The trial, which is expected to last about two weeks, turns on Mr. Craig’s interactions with American journalists regarding a report that his law firm produced in late 2012 for Viktor F. Yanukovych, then Ukraine’s president.
The firm was paid nearly $4.7 million to examine the corruption trial of Yulia Tymoshenko, Ukraine’s former prime minister and a political rival of Mr. Yanukovych. Ms. Tymoshenko’s conviction and incarceration had incited a firestorm of criticism in the West and threatened Mr. Yanukovych’s hopes for support from Western governments.
Mr. Manafort recruited Mr. Craig in hopes that Ukraine could “leverage the defendant’s reputation to improve Ukraine’s reputation throughout the world,” Ms. Gaston said.
The law firm’s report, which ran about 300 pages, found flaws in how Ms. Tymoshenko’s trial was conducted, but it concluded that the evidence presented in court supported her conviction.
One of Mr. Craig’s law partners advised him that the firm should stick to producing the report and not participate in the Ukrainian government’s effort to help shape American public opinion about it. Otherwise, Mr. Craig could be required to register as a foreign agent under FARA, the partner told him. “Good advice,” Mr. Craig replied in an email that Ms. Gaston read in court.
Nonetheless, she argued, he agreed to help with Ukraine’s news media strategy to introduce the report in late 2012. Mr. Craig’s role, she said, involved “seeding the report with a trusted reporter” whose article would then set the tone for other news coverage.
“The defendant’s personal involvement was important to the plan, because otherwise, Ukraine would not be getting the benefit of the defendant’s reputation,” she said.
On Dec. 11, 2012, she said, Mr. Craig delivered an advance copy of the report to the Washington home of David E. Sanger, a New York Times journalist, and volunteered to be interviewed by him about it. “The Ukrainians have determined that you should be given first look at it,” Mr. Craig wrote to Mr. Sanger.
After The Times article was published, Ms. Gaston noted, Mr. Manafort congratulated Mr. Craig in an email with the subject line “Well done.”
Ms. Gaston said Mr. Craig then falsely told Justice Department officials that he did not initiate contact with any reporters and distributed the report only after it had been officially released. Among other motivations, she said, Mr. Craig did not want to reveal that a Ukrainian oligarch had routed about $4 million in secret payments for the report through an offshore bank account controlled by Mr. Manafort.
But Mr. Taylor, the defense lawyer, said that Mr. Craig had discussed the report with Mr. Sanger and other Western reporters not to advance the Ukrainian government’s news media strategy but to counteract it.

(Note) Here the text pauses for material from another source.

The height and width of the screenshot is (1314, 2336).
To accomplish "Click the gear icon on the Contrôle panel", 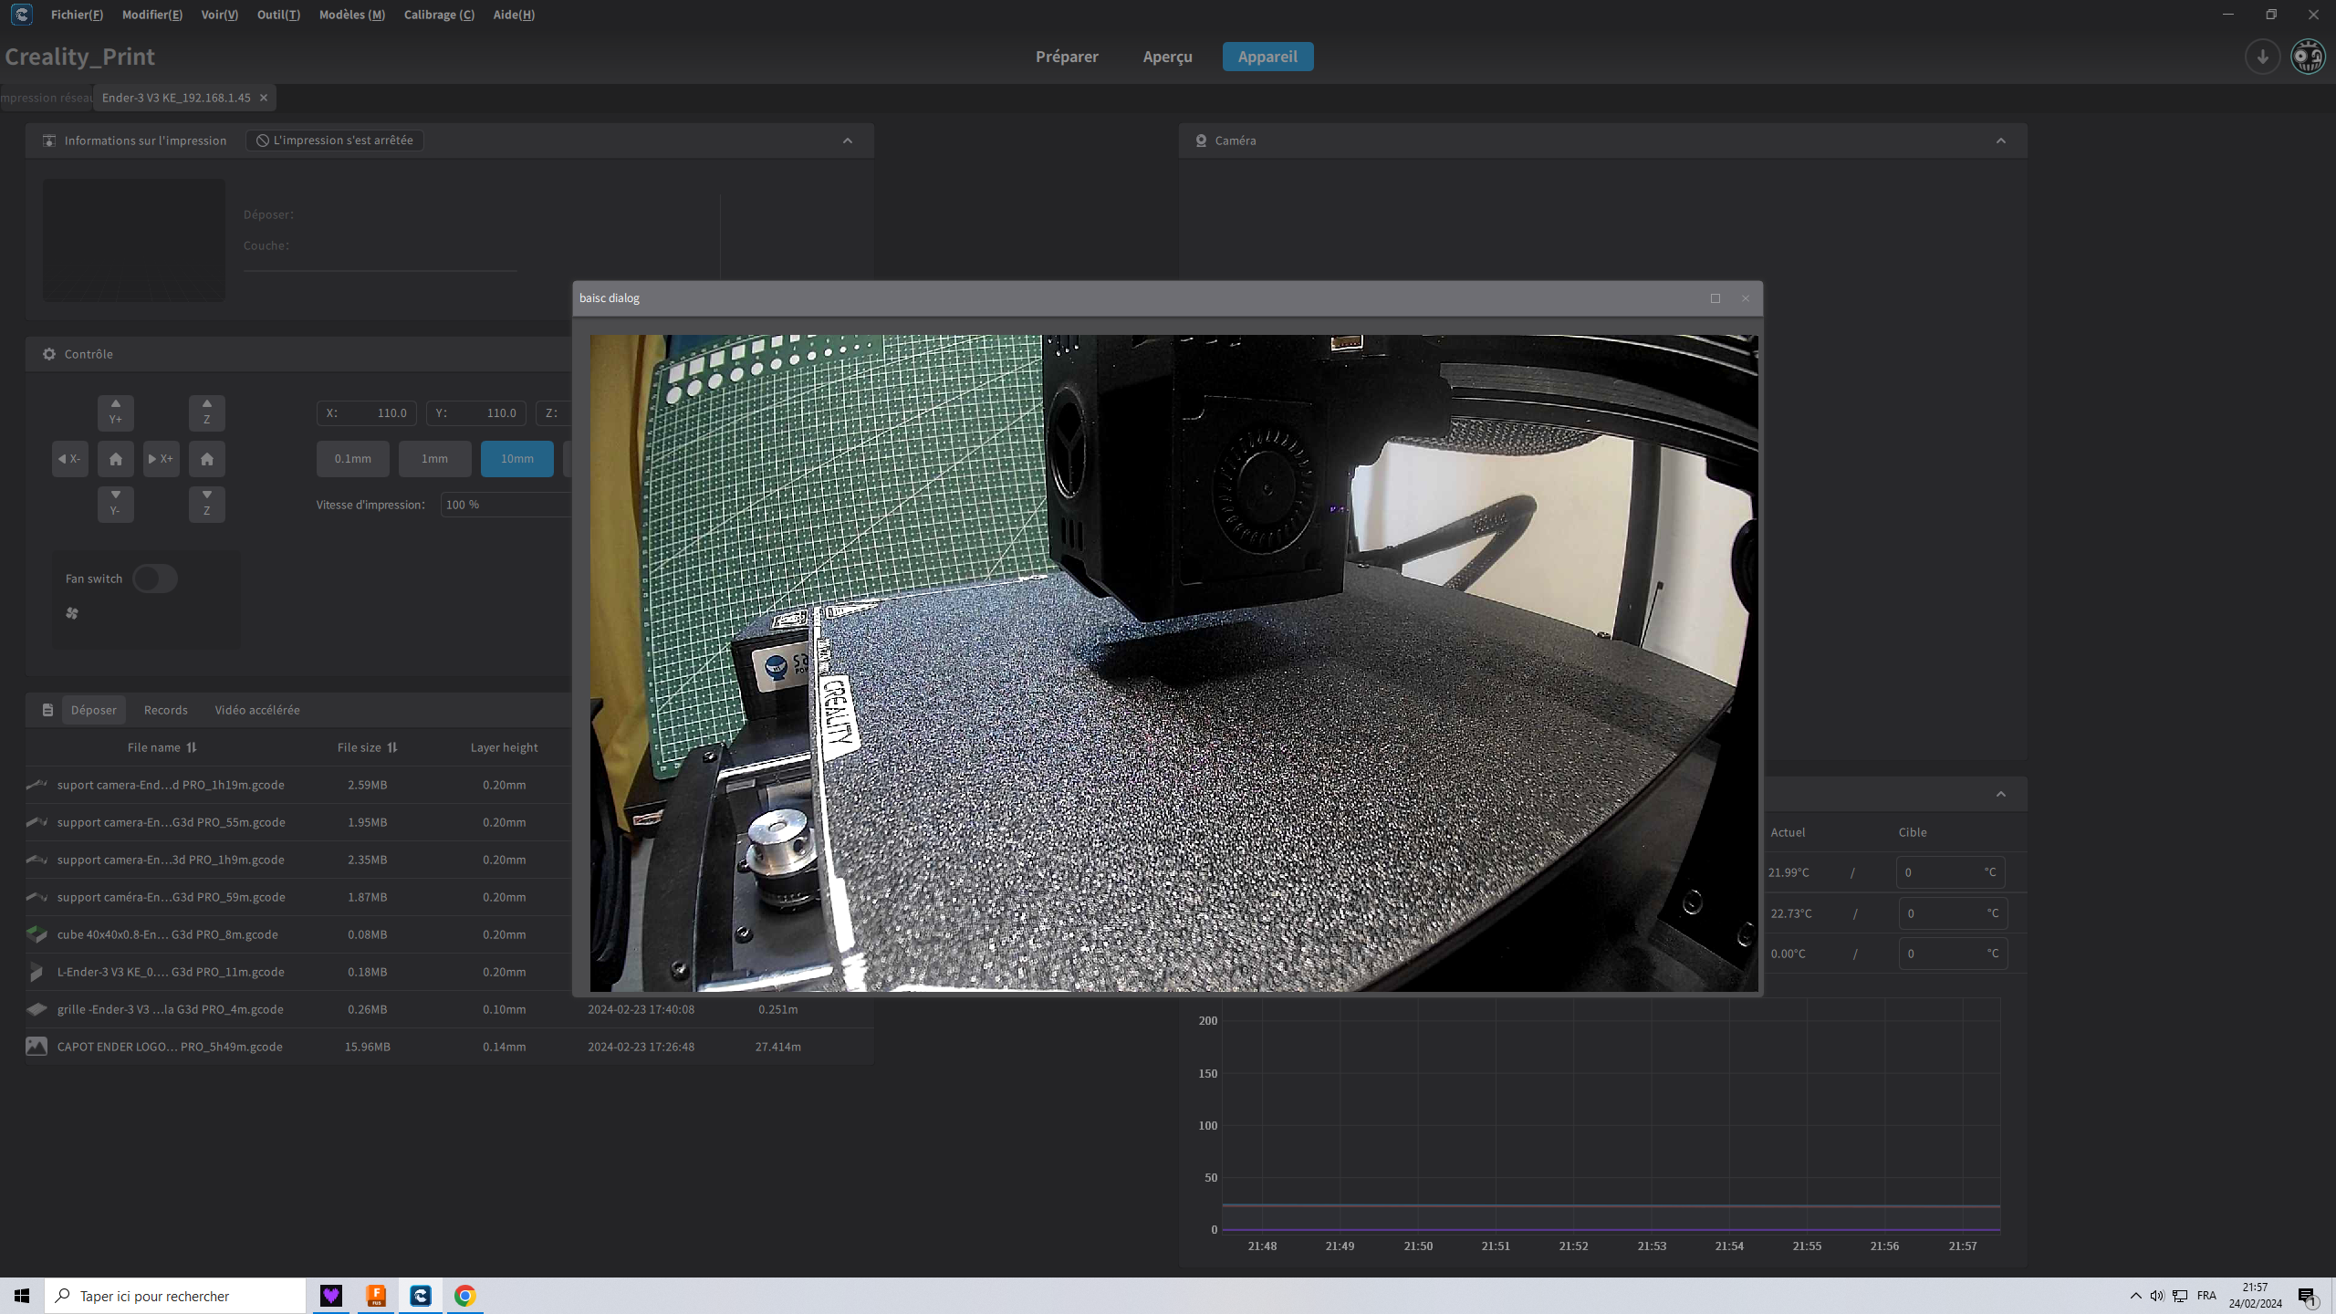I will (48, 354).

He said Mr. Craig was furious to learn that Ukrainian officials and their Western media agents were telling journalists that the report proved that Ms. Tymoshenko was not the victim of a political prosecution. In fact, the report addressed only the conduct of the trial, not the motivations behind it.

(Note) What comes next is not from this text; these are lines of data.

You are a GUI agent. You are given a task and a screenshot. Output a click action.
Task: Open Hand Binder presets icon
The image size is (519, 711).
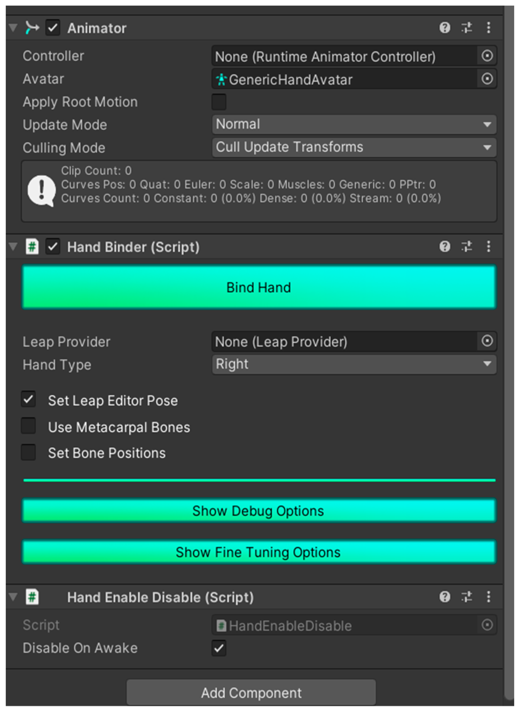(467, 246)
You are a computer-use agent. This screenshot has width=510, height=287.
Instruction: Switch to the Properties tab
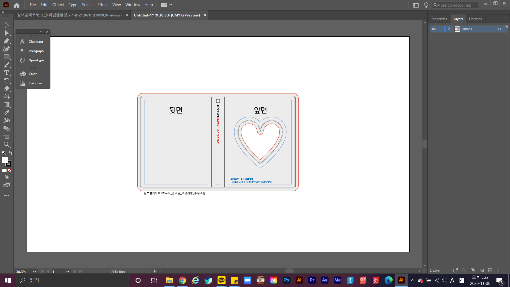439,19
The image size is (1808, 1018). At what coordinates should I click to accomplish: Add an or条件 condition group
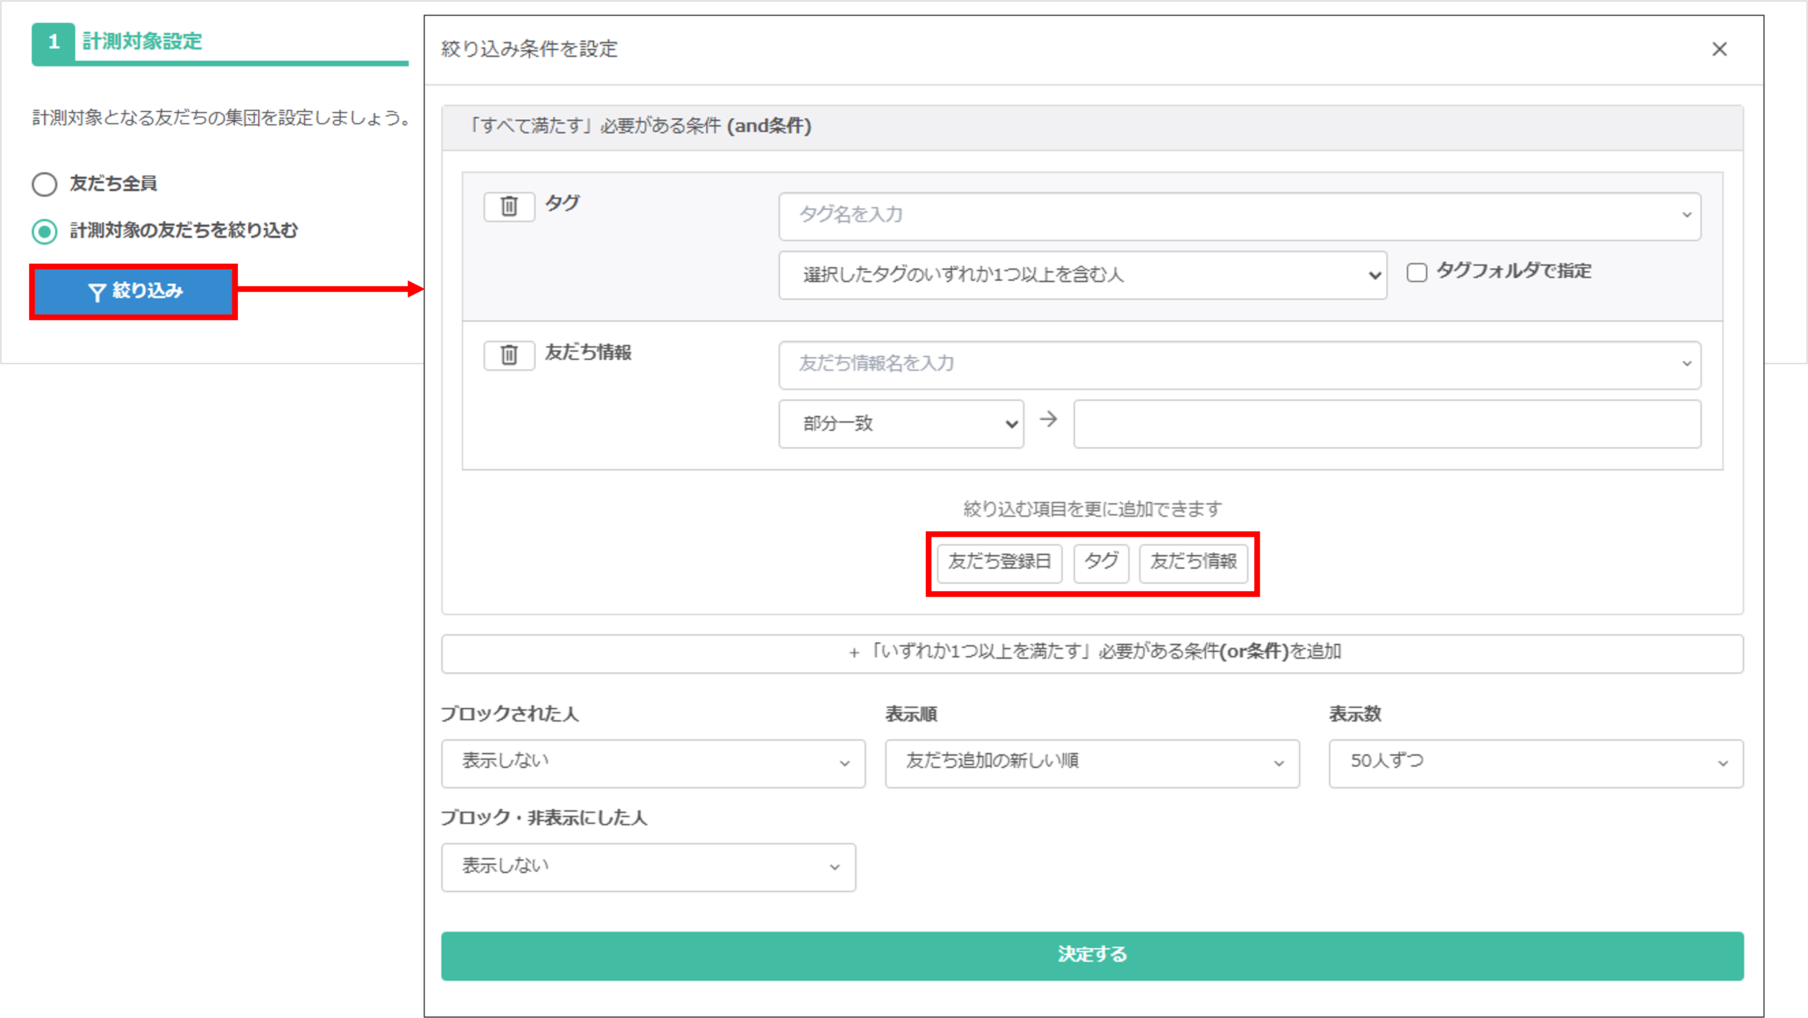click(1091, 652)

Mr. Craig knew that the Ukrainian government “was putting out false information, and the lies were being disseminated all over the world,” Mr. Taylor said, adding: “Mr. Craig didn’t think that defending the integrity of the report or correcting the fake news” was furthering Ukraine’s interest.
While Mr. Craig might have made minor misstatements to Justice Department officials, he never intended to mislead them, Mr. Taylor said. “The FARA unit never asked questions that would have elicited the information that the government contends he concealed.”